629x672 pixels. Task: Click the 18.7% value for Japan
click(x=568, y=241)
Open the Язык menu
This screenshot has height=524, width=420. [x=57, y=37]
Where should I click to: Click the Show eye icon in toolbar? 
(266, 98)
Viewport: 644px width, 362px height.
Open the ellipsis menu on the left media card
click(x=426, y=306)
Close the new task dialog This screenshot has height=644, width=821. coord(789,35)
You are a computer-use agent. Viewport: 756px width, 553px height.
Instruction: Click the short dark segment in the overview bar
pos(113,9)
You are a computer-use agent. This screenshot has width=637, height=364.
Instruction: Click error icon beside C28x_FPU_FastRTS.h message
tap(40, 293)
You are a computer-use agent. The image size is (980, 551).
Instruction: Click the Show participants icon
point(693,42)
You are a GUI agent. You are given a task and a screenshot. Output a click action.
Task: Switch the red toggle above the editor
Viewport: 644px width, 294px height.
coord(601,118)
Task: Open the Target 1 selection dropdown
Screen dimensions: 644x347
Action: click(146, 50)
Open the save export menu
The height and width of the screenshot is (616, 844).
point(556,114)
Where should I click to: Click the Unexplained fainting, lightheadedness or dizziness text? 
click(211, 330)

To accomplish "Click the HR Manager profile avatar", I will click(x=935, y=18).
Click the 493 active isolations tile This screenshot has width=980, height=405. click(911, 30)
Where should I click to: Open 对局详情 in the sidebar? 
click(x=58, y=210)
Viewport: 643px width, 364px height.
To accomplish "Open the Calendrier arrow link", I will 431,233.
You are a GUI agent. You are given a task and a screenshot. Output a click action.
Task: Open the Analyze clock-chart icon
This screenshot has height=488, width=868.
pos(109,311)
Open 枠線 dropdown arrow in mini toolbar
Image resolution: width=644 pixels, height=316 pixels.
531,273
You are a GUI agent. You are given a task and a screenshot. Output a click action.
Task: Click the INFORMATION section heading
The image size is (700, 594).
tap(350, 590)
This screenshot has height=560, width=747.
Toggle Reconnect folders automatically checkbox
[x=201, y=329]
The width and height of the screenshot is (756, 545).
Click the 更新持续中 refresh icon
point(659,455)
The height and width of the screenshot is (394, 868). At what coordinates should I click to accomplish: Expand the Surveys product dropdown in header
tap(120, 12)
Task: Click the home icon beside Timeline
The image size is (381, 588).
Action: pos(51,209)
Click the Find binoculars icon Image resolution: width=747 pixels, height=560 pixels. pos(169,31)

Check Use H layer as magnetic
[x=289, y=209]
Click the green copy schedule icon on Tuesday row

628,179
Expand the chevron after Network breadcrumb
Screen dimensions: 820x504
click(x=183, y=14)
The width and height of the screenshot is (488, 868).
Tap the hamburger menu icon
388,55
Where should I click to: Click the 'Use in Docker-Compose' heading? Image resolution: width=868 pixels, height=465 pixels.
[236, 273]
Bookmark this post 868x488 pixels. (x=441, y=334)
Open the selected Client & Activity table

----

● EXERCISE BRIEF
Exactly as shown above, return every record.

● FINISHED TASK
629x672 pixels. Task: Click the 18.7% value for Japan
click(x=568, y=241)
Open the Язык menu
This screenshot has height=524, width=420. [x=57, y=37]
Where should I click to: Click the Show eye icon in toolbar? 
(266, 98)
Viewport: 644px width, 362px height.
Open the ellipsis menu on the left media card
click(x=426, y=306)
Close the new task dialog This screenshot has height=644, width=821. coord(789,35)
You are a computer-use agent. Viewport: 756px width, 553px height.
Instruction: Click the short dark segment in the overview bar
pos(113,9)
You are a computer-use agent. This screenshot has width=637, height=364.
Instruction: Click error icon beside C28x_FPU_FastRTS.h message
tap(40, 293)
You are a computer-use agent. The image size is (980, 551).
Instruction: Click the Show participants icon
point(693,42)
You are a GUI agent. You are given a task and a screenshot. Output a click action.
Task: Switch the red toggle above the editor
Viewport: 644px width, 294px height.
coord(601,118)
Task: Open the Target 1 selection dropdown
Screen dimensions: 644x347
Action: click(146, 50)
Open the save export menu
The height and width of the screenshot is (616, 844).
point(556,114)
Where should I click to: Click the Unexplained fainting, lightheadedness or dizziness text? 
click(211, 330)

To accomplish "Click the HR Manager profile avatar", I will click(x=935, y=18).
Click the 493 active isolations tile This screenshot has width=980, height=405. click(911, 30)
Where should I click to: Open 对局详情 in the sidebar? 
click(x=58, y=210)
Viewport: 643px width, 364px height.
To accomplish "Open the Calendrier arrow link", I will 431,233.
You are a GUI agent. You are given a task and a screenshot. Output a click action.
Task: Open the Analyze clock-chart icon
This screenshot has height=488, width=868.
pos(109,311)
Open 枠線 dropdown arrow in mini toolbar
Image resolution: width=644 pixels, height=316 pixels.
531,273
You are a GUI agent. You are given a task and a screenshot. Output a click action.
Task: Click the INFORMATION section heading
The image size is (700, 594).
tap(350, 590)
This screenshot has height=560, width=747.
Toggle Reconnect folders automatically checkbox
[x=201, y=329]
The width and height of the screenshot is (756, 545).
Click the 更新持续中 refresh icon
point(659,455)
The height and width of the screenshot is (394, 868). At what coordinates should I click to accomplish: Expand the Surveys product dropdown in header
tap(120, 12)
Task: Click the home icon beside Timeline
The image size is (381, 588).
Action: pos(51,209)
Click the Find binoculars icon Image resolution: width=747 pixels, height=560 pixels. pos(169,31)

Check Use H layer as magnetic
[x=289, y=209]
Click the green copy schedule icon on Tuesday row

628,179
Expand the chevron after Network breadcrumb
Screen dimensions: 820x504
click(x=183, y=14)
The width and height of the screenshot is (488, 868).
Tap the hamburger menu icon
388,55
Where should I click to: Click the 'Use in Docker-Compose' heading? Image resolution: width=868 pixels, height=465 pixels.
[236, 273]
Bookmark this post 868x488 pixels. (x=441, y=334)
Open the selected Client & Activity table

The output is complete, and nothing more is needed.